There were raised eyebrows at yesterday’s launch function for Bloomberg’s new App Portal, when enterprise chief Stanley Young described the new capability as “disruptive”.
Effectively a marketplace for buying third-party applications that operate within the Bloomberg Professional desktop environment, App Portal could be viewed as nothing more as a latecomer to the third-party optional services game, a game that was finessed by Telerate some three decades ago.
But that would be to miss the point.
Young’s preamble to the main event – a run-through of the App Portal’s raison d’etre and demo of a few of the applications already available through it – belied a much more serious ambition: to transform the Bloomberg Professional into a kind of window into the applications and data banks, brokers and fund managers use throughout the enterprise.

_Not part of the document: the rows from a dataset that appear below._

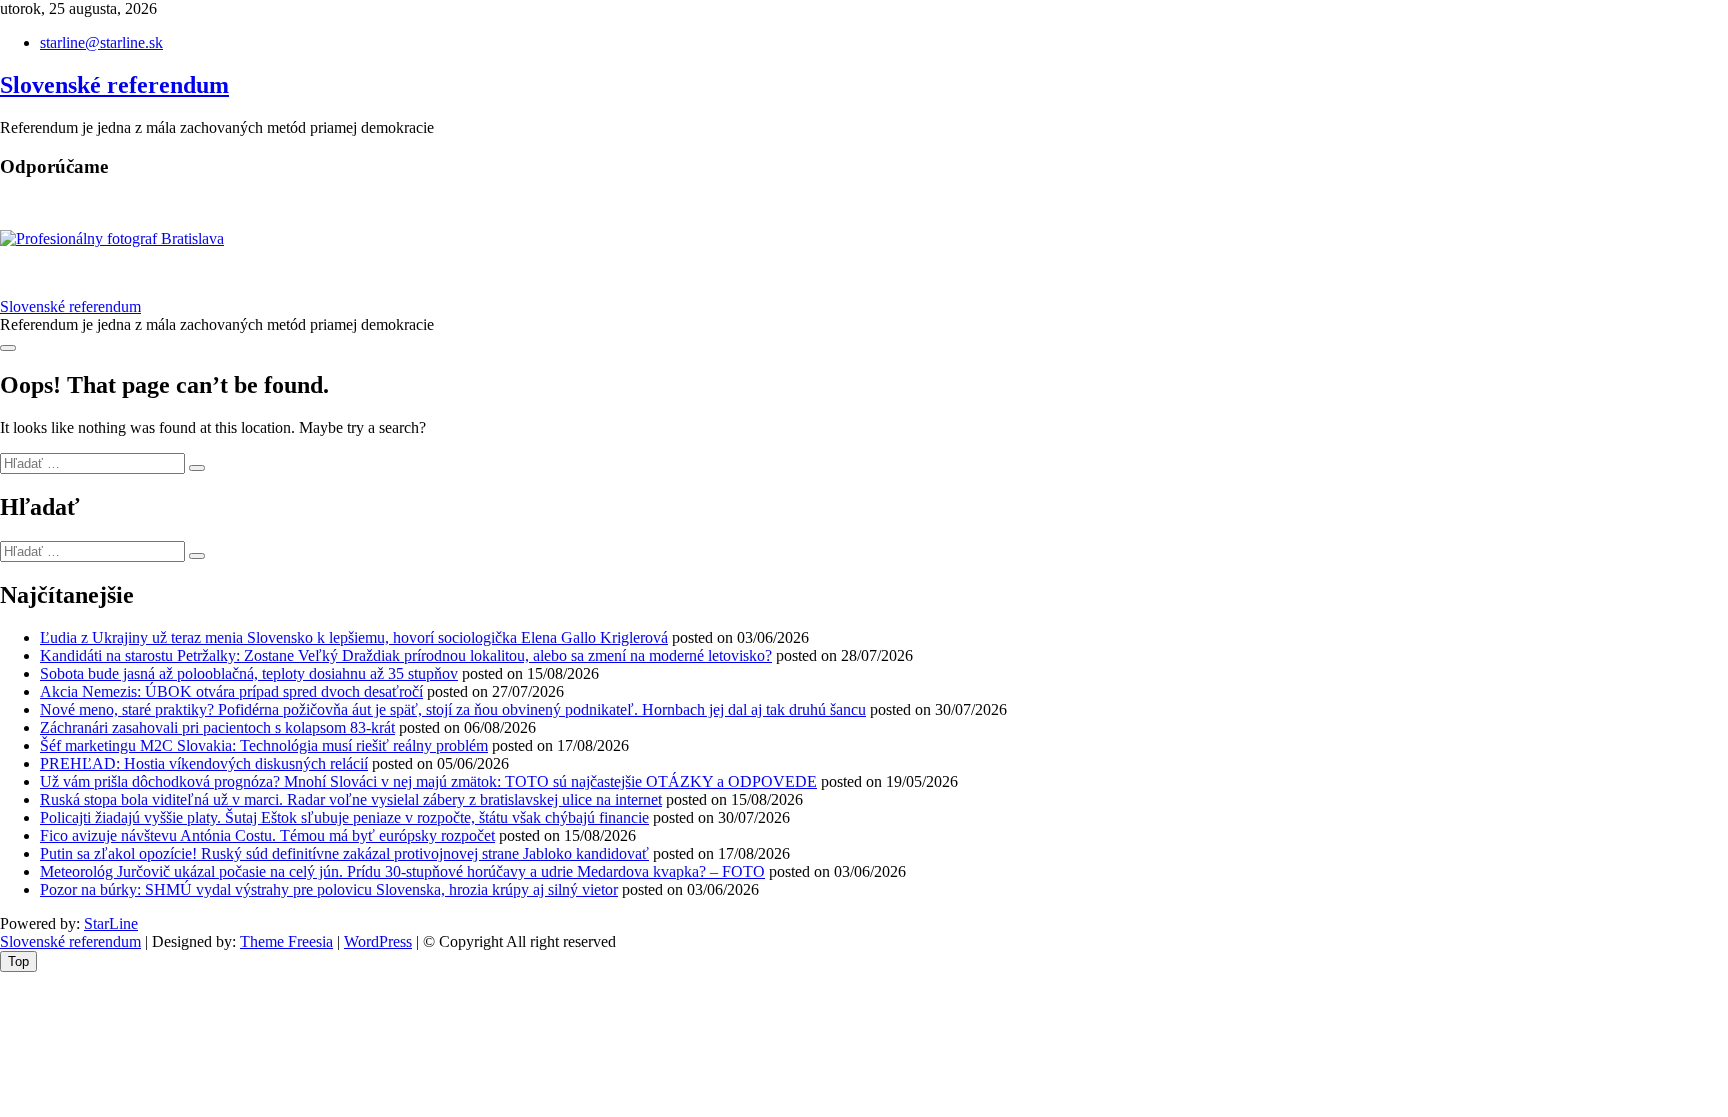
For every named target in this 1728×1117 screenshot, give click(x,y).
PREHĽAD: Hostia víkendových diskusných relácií (204, 763)
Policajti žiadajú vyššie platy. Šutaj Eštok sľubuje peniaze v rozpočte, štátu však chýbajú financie (344, 817)
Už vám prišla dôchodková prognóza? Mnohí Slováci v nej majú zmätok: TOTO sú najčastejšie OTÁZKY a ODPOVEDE (428, 781)
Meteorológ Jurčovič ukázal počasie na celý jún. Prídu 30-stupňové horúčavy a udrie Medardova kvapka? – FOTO (402, 871)
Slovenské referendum (114, 85)
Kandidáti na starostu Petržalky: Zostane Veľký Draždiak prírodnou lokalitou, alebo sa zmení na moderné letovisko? (406, 655)
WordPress (378, 941)
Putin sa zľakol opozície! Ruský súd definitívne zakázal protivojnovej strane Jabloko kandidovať (344, 853)
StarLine (111, 923)
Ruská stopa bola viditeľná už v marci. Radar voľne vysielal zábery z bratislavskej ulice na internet (351, 799)
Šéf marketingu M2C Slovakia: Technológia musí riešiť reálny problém (264, 745)
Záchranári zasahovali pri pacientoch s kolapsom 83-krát (217, 727)
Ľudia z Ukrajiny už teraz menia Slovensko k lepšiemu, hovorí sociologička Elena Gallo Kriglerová (354, 637)
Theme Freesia (286, 941)
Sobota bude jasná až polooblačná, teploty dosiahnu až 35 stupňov (249, 673)
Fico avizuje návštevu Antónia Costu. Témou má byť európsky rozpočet (267, 835)
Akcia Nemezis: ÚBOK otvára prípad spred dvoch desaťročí (231, 691)
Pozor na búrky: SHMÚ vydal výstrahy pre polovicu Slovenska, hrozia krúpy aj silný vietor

Privately, Tom Secunda – the last of the original Bloomberg senior managers still in place – is talking about a legacy not for establishing Bloomberg as the most successful market data terminal product of the 20th Century, but rather for establishing Bloomberg as the “fabric of global capital markets for the 21st Century.”
Inasfar as the App Portal marks a step in that direction – and it may well do – the new feature is disruptive indeed. Moreover, it provides small fry and startup application developers with a level playing field for reaching prospects – 300,000 of ‘em! – they’d never be able to reach under their own steam.

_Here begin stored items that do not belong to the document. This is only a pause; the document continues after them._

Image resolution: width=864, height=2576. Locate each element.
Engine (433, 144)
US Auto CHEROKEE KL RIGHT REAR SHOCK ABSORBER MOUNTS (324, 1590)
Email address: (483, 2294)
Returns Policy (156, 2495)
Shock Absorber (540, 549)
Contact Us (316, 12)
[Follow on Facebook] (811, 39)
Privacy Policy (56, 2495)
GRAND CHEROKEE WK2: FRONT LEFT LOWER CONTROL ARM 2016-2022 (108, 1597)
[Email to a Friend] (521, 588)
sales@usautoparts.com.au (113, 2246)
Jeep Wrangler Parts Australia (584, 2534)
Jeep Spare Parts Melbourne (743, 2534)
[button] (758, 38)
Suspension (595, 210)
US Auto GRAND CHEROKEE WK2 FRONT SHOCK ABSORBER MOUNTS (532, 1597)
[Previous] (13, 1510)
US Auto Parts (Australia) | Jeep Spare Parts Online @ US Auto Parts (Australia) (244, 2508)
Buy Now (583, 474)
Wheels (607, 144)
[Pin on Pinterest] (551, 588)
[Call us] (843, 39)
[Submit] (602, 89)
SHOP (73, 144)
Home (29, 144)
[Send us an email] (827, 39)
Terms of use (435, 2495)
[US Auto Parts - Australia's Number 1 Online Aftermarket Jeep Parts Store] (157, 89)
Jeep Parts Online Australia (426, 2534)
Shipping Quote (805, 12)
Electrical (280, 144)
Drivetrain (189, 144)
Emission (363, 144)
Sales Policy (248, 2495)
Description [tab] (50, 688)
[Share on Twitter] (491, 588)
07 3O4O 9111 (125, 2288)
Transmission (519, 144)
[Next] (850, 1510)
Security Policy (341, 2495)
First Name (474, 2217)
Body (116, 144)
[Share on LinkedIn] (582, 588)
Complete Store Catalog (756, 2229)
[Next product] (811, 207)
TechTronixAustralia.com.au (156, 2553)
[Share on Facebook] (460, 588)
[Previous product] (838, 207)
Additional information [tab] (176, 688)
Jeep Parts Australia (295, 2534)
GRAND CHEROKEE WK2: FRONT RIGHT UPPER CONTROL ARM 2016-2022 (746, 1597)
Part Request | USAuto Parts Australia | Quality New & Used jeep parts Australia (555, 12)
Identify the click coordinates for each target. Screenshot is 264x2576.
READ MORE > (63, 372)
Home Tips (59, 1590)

Young even sees scope for services cleansed by Bloomberg’s recently acquired Polarlake platform – to be operated on a hosted, or software-as-a-service (SaaS) basis – to be made available to the Bloomberg Professional via the App Portal. And how long before we get access to internal data repositories held in legacy risk, portfolio management and fund accounting systems? Tantalising.
Joining Bloomberg in what may emerge as the renaissance of the desktop device – the Enterprise Desktop, anyone? – are our old friends at Thomson Reuters, whose Eikon service is now looking like it’s truly ready for Prime Time. Coincidentally former Bloomberger Philip Brittan recently ran us through an update of the latest version of the system, which is looking more like Yahoo Finance on Steroids than a Quotron Q800.

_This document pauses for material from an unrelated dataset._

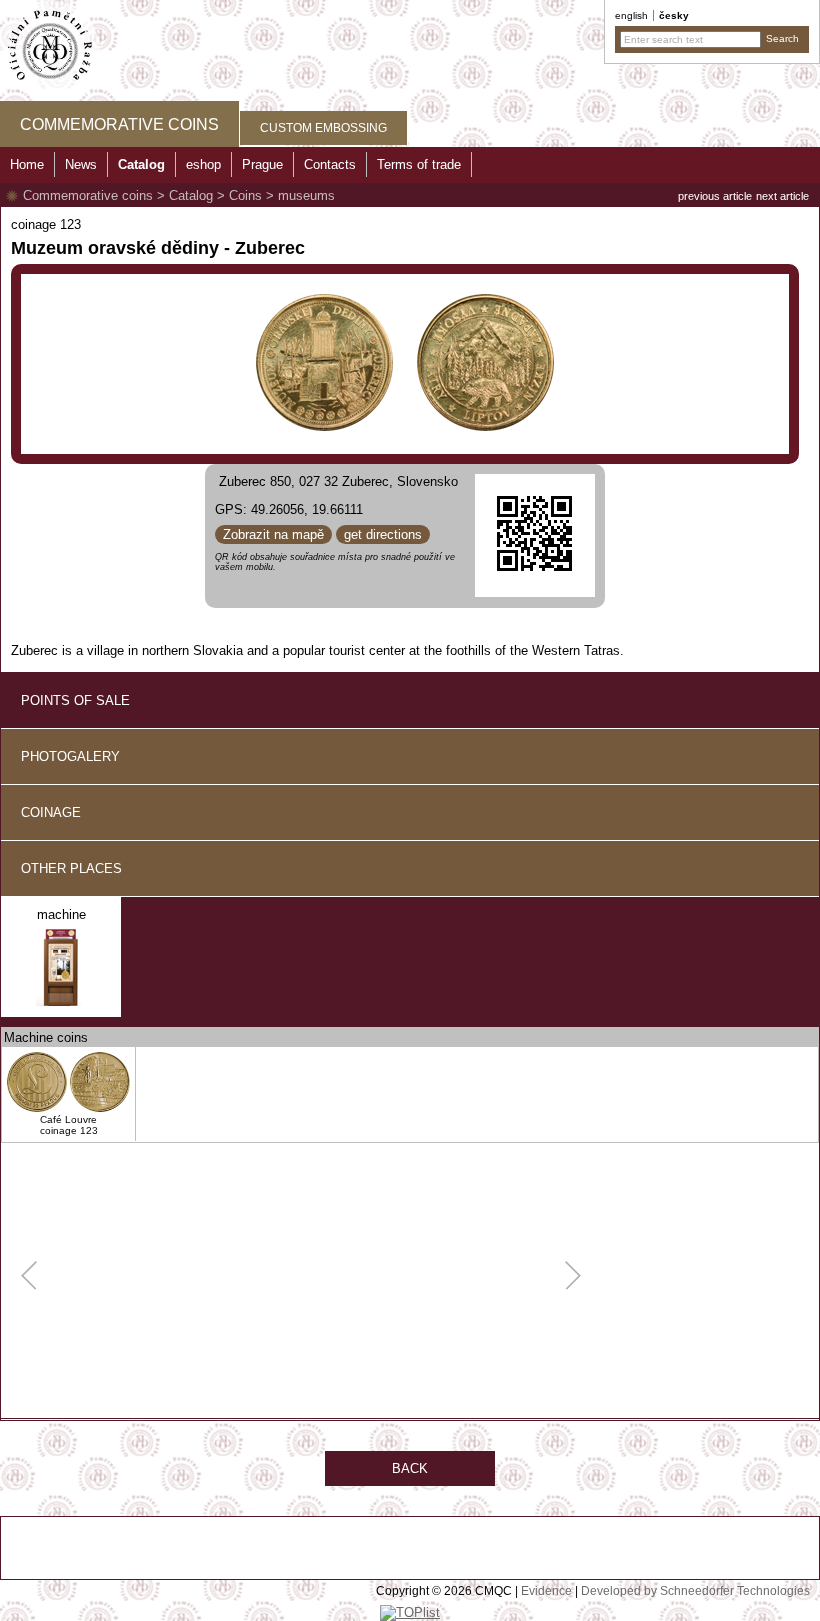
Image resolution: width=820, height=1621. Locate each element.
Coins (245, 195)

Brittan likes to stress Eikon’s 21st Century look and feel. It’s added 7,000 net new positions this year, over and above replacements of the legacy Thomson Reuters 3000Xtra premium terminal. Underpinning the platform, however, is a vast array of content that goes beyond the real-time element Thomson Reuters has traditionally been known for, embracing a raft of fundamental, reference and analytical information. Navigation is aided by a workflow model that offers the user choices – of data, capabilities – based on what he or she is likely to need given earlier activity. A major release next quarter will see the introduction of Eikon answers, what Brittan describes as a “next generation search capability” that’s currently in pilot. Tapping into both Thomson Reuters and other – internal, enterprise? – data and applications from this single point of access is another tantalising possibility.
The Market Data Terminal is dead! Long live the Enterprise Desktop!